Meine Damen und Herren, neben der Aufforderung an die Arbeitgeber, Frauenförderung großzuschreiben, appelliere ich an die Frauen selbst, den wirtschaftlichen Strukturwandel, die wachsende Bedeutung des Dienstleistungsgewerbes und die Einführung neuer Technologien zu nutzen. Chancengleichheit hier setzt aber Chancengleichheit in Bildung und Ausbildung voraus. Das bedeutet insbesondere, daß der Anteil von Frauen an attraktiven Berufsausbildungen gerade in den gewerblich-technischen Bereichen, wie mein Beispiel zeigt, deutlich zunehmen muß. Denn ein zentrales Problem in den alten Bundesländern ist es, daß sich Mädchen nach wie vor auf wenige Ausbildungsberufe konzentrieren. Diese sogenannten Mädchenberufe bieten zum Teil nur geringe Aufstiegsmöglichkeiten. In den neuen Bundesländern nutzen sie ihre Chancen in den technischen Berufen weit besser, allerdings ist auch hier die Tendenz zum traditionellen Rollenverständnis gestiegen. Gerade aber hier sollten wir die Chance des Neuaufbaus nutzen, um zu einer breitgefächerten Ausbildungsstruktur zu kommen. Hier sind insbesondere die Lehrerinnen und Lehrer gefordert, die jungen Frauen immer wieder zu vielleicht ungewöhnlichen Schritten zu ermutigen.

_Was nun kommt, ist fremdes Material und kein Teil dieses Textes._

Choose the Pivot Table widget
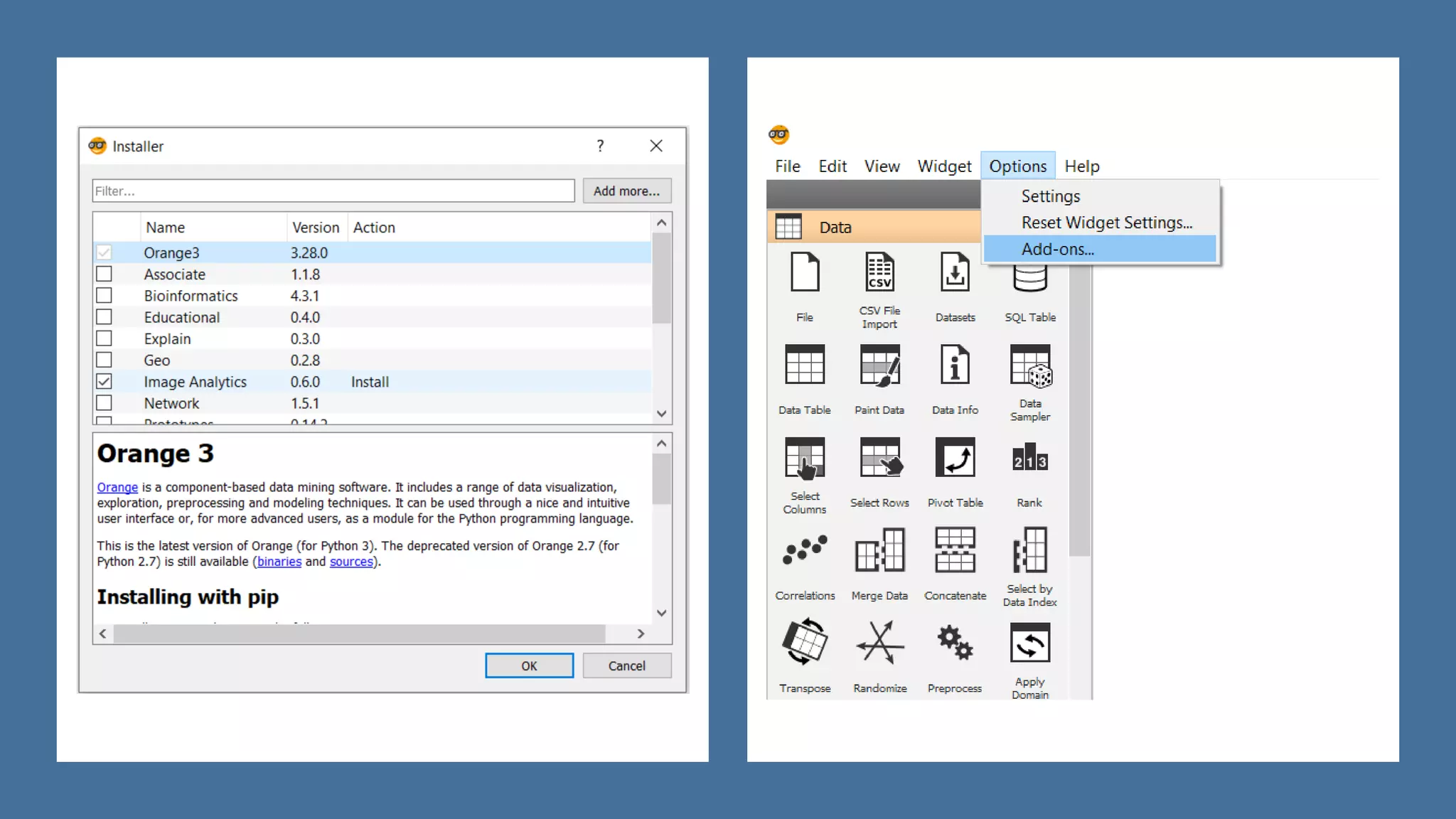tap(955, 459)
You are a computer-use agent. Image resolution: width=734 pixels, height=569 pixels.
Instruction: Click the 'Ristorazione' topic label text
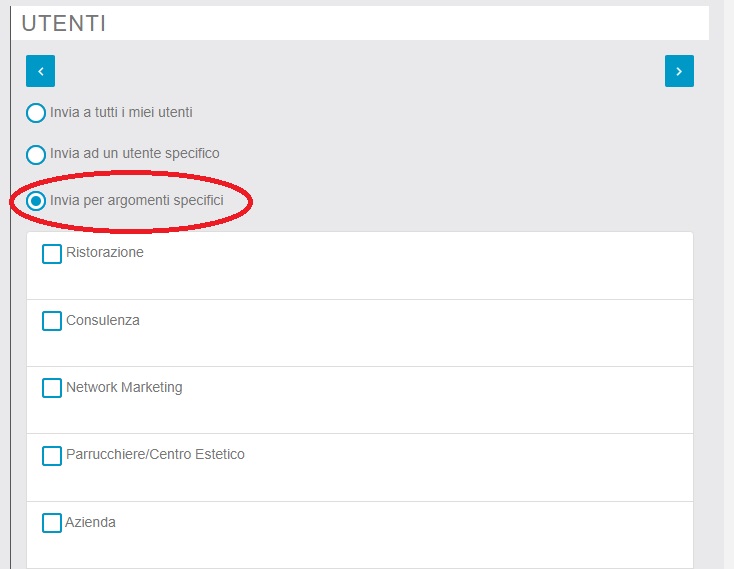[x=105, y=253]
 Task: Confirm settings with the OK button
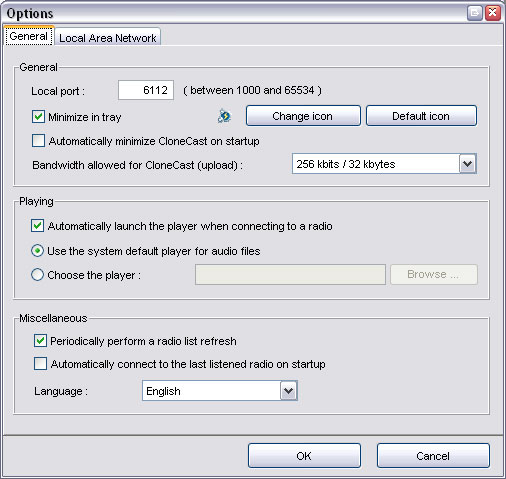tap(304, 455)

Daß Frauen im Erwerbsleben benachteiligt sind, zeigt sich auch an der Arbeitslosigkeit von Frauen, besonders auch in den neuen Bundesländern. Die Situation ist vor allen Dingen dann prekär, wenn es sich um alleinerziehende Mütter handelt. Deswegen müssen wir immer wieder neue Wege der Unterstützung und der Förderung suchen. Wir brauchen neue Instrumentarien und Wege, insbesondere bei der Vermittlung von langzeitarbeitslosen Frauen. Hier gibt es bereits Modellprojekte, bei denen jungen alleinerziehenden Müttern, die bisher keinen beruflichen Abschluß erreicht haben, Qualifikationsmöglichkeiten auf der Basis ihrer ganz persönlichen Interesssen und Fähigkeiten eröffnet werden. Dabei wird nicht nur die besondere Lebenssituation berücksichtigt, sondern auch die Möglichkeit, auf dem regionalen Arbeitsmarkt eine Stelle zu finden.
Meine Damen und Herren, die Arbeitswelt muß sich der Familienwelt anpassen. Dies ist eine wichtige Voraussetzung zur Verwirklichung von Chancengleichheit von Frauen im Erwerbsleben. Ein gutes Stück sind wir schon vorangekommen. Die
Maria Eichhorn
Frauen haben sich auf dem Wege der Gleichberechtigung Schritt für Schritt nach vorne gearbeitet. Das gilt für alle Bereiche unserer Gesellschaft. Aber es gibt noch viel zu tun.
Die Verwirklichung der Gleichberechtigung ist nicht alleine eine Frauen-, sie ist auch eine Männerfrage. Wir haben bereits, Gott sei Dank, viele männliche Verbündete.
Ich rufe heute, am 8. März, alle Männer auf - vor allem die Männer, die noch zweifeln -, gemeinsam mit uns selbstbewußt diesen Weg zu gehen.